Idaho bill would ban minors from travel for abortions without parental consent

·2 min read
FILE PHOTO: The two American towns separated by a state border and policy, as federal court decision on abortion looms

By Sharon Bernstein

(Reuters) -Helping a minor cross state lines to terminate a pregnancy without her parents' consent would become a crime punishable by up to five years in prison under a bill passed Thursday by Idaho's Republican-dominated legislature.

The bill would also allow a man who impregnates a woman - including rapists - as well as other family members to sue abortion providers.

If signed by Republican Governor Brad Little, the legislation would be the first of its kind in the country, according to the abortion provider Planned Parenthood, which has said it would challenge the ban in court.

State Representative Barbara Ehardt, a Republican sponsor of the bill, said at a committee hearing this week that the bill "gives us the tools to go after those who would subvert a parent's right to be able to make those decisions in conjunction with their child," according to the Idaho Capital Sun.

Idaho already bans almost all abortions, but the state borders Washington, Oregon and Montana, which allow them. Conservative states with abortion bans have wrestled with ways to keep women and girls from obtaining abortions in more liberal states, many of which have increased the availability of services in order to accommodate such travel.

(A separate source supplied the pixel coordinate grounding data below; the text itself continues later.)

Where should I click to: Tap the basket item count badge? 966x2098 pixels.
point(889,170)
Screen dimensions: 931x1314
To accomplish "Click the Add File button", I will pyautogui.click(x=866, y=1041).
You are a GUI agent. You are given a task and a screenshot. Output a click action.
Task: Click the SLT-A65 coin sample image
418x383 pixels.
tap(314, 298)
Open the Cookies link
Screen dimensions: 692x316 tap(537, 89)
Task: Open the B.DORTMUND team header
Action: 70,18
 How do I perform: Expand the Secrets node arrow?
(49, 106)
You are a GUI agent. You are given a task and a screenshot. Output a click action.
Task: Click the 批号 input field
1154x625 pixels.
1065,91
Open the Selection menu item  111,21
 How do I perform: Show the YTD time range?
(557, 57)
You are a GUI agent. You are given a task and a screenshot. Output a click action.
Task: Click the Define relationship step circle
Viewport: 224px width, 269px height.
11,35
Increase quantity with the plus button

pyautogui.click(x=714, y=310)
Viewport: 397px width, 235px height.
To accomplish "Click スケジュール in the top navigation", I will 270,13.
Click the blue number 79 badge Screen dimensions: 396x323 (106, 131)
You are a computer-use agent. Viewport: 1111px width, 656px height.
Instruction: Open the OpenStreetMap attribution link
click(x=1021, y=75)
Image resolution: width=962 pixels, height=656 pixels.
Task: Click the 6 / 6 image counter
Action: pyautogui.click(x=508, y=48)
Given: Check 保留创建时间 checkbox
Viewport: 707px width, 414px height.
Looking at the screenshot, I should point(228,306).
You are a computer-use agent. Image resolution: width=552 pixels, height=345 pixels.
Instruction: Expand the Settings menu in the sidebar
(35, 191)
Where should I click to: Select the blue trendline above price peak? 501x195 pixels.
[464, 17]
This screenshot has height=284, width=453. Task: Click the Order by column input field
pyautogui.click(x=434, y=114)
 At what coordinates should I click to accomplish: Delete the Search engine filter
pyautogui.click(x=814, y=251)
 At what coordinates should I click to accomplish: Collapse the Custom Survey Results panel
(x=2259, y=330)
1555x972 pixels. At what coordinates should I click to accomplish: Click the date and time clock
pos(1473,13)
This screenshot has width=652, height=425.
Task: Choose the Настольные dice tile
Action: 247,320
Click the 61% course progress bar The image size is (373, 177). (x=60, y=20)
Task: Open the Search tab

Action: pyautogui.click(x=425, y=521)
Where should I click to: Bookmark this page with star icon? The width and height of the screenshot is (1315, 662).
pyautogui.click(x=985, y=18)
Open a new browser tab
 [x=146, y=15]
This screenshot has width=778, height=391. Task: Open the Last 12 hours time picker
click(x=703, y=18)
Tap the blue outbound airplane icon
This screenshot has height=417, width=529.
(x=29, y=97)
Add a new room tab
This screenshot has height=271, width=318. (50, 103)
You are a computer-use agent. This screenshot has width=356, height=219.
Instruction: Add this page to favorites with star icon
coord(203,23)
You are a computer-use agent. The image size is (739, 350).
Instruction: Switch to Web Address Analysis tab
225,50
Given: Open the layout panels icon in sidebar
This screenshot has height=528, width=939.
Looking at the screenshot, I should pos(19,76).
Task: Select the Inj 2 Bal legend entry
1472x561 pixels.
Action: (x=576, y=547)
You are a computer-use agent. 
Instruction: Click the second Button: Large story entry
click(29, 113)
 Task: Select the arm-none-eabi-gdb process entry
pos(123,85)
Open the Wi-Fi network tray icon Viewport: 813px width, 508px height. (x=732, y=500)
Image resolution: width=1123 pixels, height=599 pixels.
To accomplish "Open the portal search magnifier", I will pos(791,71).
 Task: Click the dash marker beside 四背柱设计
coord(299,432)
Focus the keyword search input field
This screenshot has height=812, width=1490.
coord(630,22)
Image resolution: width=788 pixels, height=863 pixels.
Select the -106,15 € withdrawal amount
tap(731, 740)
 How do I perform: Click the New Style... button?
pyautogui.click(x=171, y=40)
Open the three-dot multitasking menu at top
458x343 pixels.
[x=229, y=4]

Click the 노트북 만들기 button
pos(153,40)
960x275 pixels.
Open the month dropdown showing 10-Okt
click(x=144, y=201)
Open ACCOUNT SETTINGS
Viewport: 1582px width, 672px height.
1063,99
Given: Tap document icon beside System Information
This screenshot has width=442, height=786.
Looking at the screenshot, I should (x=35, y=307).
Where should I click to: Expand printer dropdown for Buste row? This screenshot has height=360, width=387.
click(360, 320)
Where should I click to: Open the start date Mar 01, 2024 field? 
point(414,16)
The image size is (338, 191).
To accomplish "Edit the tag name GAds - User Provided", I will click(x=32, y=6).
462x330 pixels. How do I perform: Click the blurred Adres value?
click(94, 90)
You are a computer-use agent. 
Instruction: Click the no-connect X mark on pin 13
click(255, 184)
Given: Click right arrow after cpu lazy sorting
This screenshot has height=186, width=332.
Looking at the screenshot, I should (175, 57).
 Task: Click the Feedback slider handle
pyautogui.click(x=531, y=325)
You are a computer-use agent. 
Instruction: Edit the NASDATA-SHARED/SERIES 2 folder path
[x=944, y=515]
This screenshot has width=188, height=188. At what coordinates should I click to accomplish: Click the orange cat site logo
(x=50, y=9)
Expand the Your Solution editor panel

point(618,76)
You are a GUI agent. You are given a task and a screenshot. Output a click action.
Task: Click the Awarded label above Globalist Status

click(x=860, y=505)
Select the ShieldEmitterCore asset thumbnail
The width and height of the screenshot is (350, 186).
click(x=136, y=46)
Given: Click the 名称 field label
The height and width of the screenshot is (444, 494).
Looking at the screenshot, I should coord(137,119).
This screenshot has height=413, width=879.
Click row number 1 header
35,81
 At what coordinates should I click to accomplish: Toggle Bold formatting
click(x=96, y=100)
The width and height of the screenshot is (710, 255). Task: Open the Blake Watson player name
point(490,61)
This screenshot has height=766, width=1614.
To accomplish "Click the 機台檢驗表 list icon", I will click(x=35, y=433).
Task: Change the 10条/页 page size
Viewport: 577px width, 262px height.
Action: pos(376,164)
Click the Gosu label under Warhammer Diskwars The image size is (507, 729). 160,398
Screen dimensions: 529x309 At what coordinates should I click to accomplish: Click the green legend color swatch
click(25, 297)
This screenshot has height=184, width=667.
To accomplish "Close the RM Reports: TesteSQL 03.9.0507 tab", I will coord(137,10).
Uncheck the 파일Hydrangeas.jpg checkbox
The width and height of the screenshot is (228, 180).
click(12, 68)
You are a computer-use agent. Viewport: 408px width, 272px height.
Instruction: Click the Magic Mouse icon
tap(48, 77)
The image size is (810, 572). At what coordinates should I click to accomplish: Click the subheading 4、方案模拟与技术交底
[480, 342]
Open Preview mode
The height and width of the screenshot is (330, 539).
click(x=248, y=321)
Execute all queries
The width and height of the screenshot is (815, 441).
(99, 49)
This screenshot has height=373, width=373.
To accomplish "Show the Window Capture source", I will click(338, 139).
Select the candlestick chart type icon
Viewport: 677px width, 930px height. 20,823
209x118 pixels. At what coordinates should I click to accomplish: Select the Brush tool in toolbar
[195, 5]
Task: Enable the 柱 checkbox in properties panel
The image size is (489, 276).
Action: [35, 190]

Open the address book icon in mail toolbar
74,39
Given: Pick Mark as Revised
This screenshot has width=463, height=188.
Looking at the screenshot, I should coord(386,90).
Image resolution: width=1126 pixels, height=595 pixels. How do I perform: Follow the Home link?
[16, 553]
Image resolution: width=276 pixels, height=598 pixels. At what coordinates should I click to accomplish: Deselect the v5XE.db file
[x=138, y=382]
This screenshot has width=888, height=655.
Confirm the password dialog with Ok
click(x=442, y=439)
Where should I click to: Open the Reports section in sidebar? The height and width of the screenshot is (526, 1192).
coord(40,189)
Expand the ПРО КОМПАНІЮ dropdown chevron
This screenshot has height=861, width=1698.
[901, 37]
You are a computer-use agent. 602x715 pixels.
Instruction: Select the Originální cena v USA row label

"It's incredibly extreme," said Mistie DelliCarpini-Tolman, Idaho State Director for Planned Parenthood Alliance Advocates. "The Idaho legislature is essentially inventing a new crime that they are dubbing 'abortion trafficking.'"

DelliCarpini-Tolman said her organization is trying to mount a campaign to persuade Little to veto the bill, but she thinks he is likely to sign it. A number of pro-abortion rights groups are weighing a legal challenge to the measure if it becomes law, and she expects a lawsuit to be announced soon after that happens.

Under the bill, adults who help girls obtain surgical or medication abortions without parental consent would face a minimum of two years in prison if convicted.

The bill also sets up a mechanism by which family members of the fetus can sue providers for up to $20,000 for performing an abortion. The bill initially excluded cases where the pregnancy was the result of rape, but was later amended to remove that language.